Magazine Régions du monde

Djerba la Belle, Djerba la Douce

Publié le 12 décembre 2005 par Marc Chartier

De retour de la guerre de Troie, Ulysse fut sans doute le premier touriste à apprécier les charmes de cette île nichée au creux de la Petite Syrte, aujourd'hui golfe de Gabès.
«Nous fûmes entraînés, pendant neuf jours, par le vents contraires sur la mer poissonneuse. Puis, le dixième jour, nous abordâmes la terre des Lotophages qui se nourrissent d'une fleur. Là, étant montés sur le rivage et ayant puisé de l'eau, mes compagnons prirent leur repas auprès des nefs rapides. Je choisis alors deux d'entre eux et un troisième comme héraut. Je les envoyai avec la mission d'apprendre qui étaient les habitants qui vivaient sur cette terre.
C'est ainsi qu'ils rencontrèrent les Lotophages et ceux-ci ne leur firent aucun mal.

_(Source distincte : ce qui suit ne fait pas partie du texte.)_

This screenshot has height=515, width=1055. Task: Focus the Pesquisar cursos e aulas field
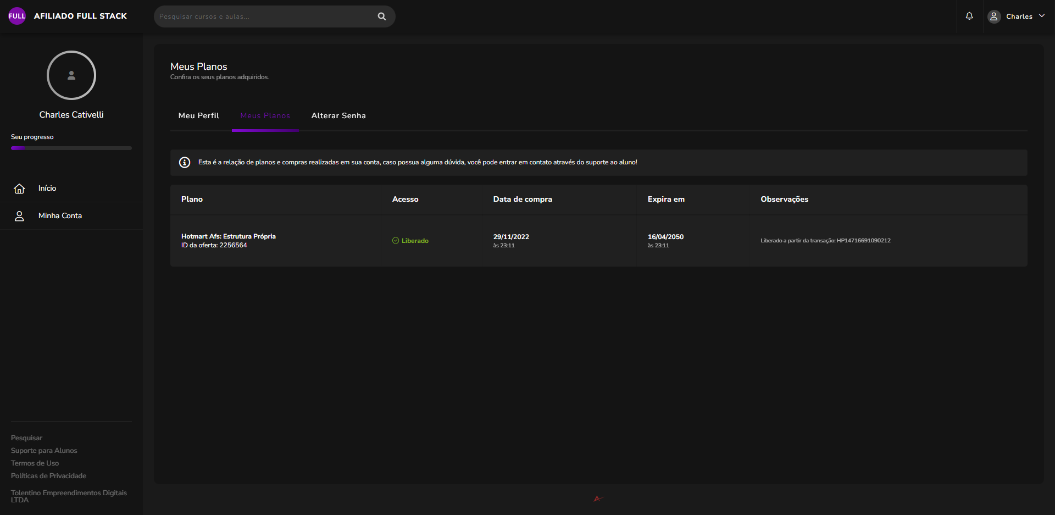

Au contraire, ils leur offrirent à manger le "lotos". Dès qu'ils eurent goûté à cette fleur, ils oublièrent leur mission et ne pensèrent plus à revenir.»
La terre des Lotophages citée dans cette relation d'Ulysse, sous la plume d'Homère (Odyssée, chant IX), est traditionnellement reconnue comme étant l'île de Djerba.
Quant aux effets magiques du "lotos" (ou lotus), ils furent ainsi décrits par Baudelaire dans ses Petits poèmes en prose: «[...] on y respirait [dans ce repaire] une béatitude sombre, analogue à celle que durent éprouver les mangeurs de lotus quand, débarquant dans une île enchantée éclairée des lueurs d'une éternelle après-midi, ils sentirent naître en eux, aux sons assoupissants des mélodieuses cascades, le désir de ne jamais revoir leurs pénates, leurs femmes, leurs enfants, et de ne jamais remonter sur leurs hautes lames de la mer.»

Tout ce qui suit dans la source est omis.